- **Work task**: This task calls for copying every line of the records that includes the word "Viewport".

- **Records for the exercise**:

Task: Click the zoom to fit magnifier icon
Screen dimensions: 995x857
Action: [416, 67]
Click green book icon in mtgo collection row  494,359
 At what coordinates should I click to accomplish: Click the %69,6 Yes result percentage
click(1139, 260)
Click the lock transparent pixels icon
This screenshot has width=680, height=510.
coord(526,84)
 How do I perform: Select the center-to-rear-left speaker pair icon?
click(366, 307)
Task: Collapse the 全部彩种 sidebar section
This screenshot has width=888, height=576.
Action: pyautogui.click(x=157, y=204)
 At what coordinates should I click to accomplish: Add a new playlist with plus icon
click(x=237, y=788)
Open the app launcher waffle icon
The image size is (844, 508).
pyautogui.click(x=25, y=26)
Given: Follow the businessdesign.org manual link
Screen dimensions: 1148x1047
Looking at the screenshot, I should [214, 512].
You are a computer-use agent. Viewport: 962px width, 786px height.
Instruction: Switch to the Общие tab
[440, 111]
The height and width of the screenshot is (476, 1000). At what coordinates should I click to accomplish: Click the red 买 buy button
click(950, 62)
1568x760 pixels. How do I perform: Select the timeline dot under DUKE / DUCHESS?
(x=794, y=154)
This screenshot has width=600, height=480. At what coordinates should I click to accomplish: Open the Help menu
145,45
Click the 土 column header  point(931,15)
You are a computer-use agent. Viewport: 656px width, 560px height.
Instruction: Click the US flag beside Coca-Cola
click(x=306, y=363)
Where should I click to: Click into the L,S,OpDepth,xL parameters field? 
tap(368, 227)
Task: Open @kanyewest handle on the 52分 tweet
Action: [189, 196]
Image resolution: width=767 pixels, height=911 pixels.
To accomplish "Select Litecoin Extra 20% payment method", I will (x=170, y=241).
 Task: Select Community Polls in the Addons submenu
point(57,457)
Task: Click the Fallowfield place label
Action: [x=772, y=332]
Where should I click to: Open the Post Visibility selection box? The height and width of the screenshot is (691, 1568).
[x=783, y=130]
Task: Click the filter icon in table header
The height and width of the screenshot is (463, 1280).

- **Your solution**:
You are a computer-use agent. Viewport: 962px width, 786px height.
You are a computer-use agent. Viewport: 656px width, 560px height.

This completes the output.